Souffrance au travail

Vague de suicide à France Télécom. La souffrance au travail.

La vague de suicides liés aux souffrances du travail provoque dans l’opinion publique une émotion considérable.
Pour la première fois il y a association entre suicide, travail et le type de management pratiqué dans l’entreprise.
L’écho et le poids de ces drames nous renvoient à notre propre souffrance et au lien qu’il y a entre travail et altération de la santé.

Notre cabinet de thérapies brèves reçoit tous les jours et de plus en plus de salariés stressés, anxieux, et déprimés.

Nous constatons que le phénomène ne fait que s’amplifier. Nous sommes placés en première ligne pour apporter une écoute, un soutien psychologique, et une thérapie adaptée.

La souffrance au travail n’est plus celle liée aux cadences infernales des usines d’il y a trente ans. Il suffisait à l’époque d’exprimer le mécontentement en décrétant un débrayage et cela suffisait pour éviter l’ulcère à l’estomac.
Nous assistons aujourd’hui à une mutation concernant l’évaluation du travail qui est une véritable évaluation identitaire.
La logique implacable de management pratiqué aussi bien dans le privé que dans le publique provoque un effondrement psychique des salariés.

Le dialogue que nous avons avec nos patients tous les jours nous alerte sur le harcèlement stratégique et structuré par les méthodes de management.

Afin d’augmenter la productivité il y a une intensification et densification du travail. La mise en place de contrats d’objectifs justifie la rémunération en fonction des performances. La volonté de faire disparaître les espaces de respiration, de mettre les salariés en concurrence, provoque une individualisation et un isolement désastreux. Nous ne somme pas étonnés de voir nos patients ayant un grave problème d’accoutumance aux somnifères et aux anti dépresseurs.

Il y a un déni systématique pour le travail collectif et la coopération. Nous sommes stupéfaits devant la perte de sens et la peur de ne pas y arriver qu’expriment tous ceux qui viennent chercher un soutien psychologique.
Devant la charge de travail il y a une honte de ne pas pouvoir faire à ce qui est demandé, ce qui entraine une culpabilité difficile à gérer.

La déstabilisation ne peut que s’amplifier quand on impose des changement d’organisation fréquents, une mobilité géographique, un changement de métier.
L’atteinte à la vie privée n’est plus dissociable des nuisances du travail.
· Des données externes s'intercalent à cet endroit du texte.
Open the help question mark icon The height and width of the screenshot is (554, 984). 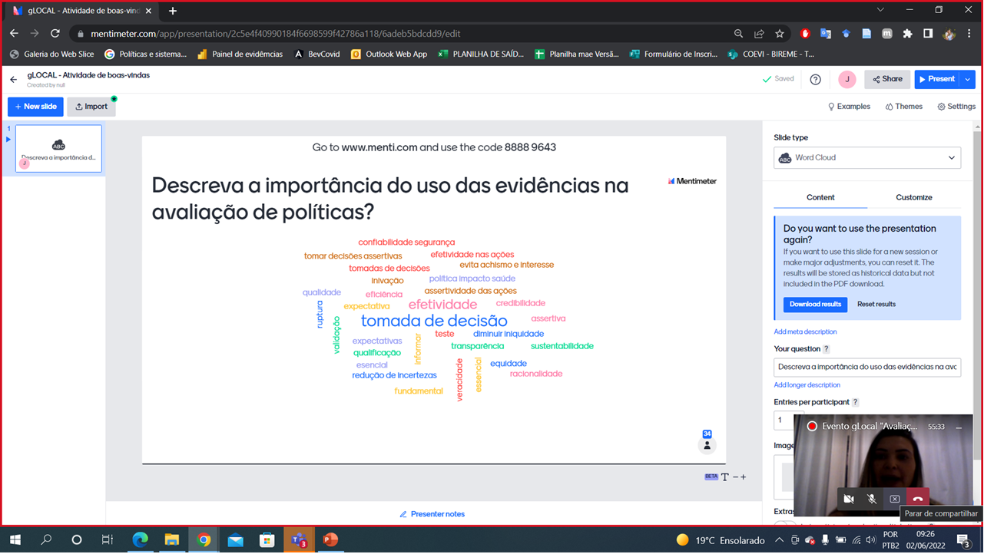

La thérapie s’impose pour réconcilier la personne au travail dans tous les cas.

Tant qu’il y aura cette obsession pour l’augmentation de productivité, la logique d’isolement du salarié pour atteindre ce but se perpétuera.
Souvent nous sommes faces à des gens qui ne supportent plus la pression, le stress et qui préfèrent démissionner pour éviter le drame. Nous offrons un suivi et un accompagnement afin de libérer nos patients du stress qui leur parait trop souvent insurmontable.

Il faudra repenser la question du travail, la méthode de management, la recherche de productivité à tous prix pour défendre la dignité du salarié.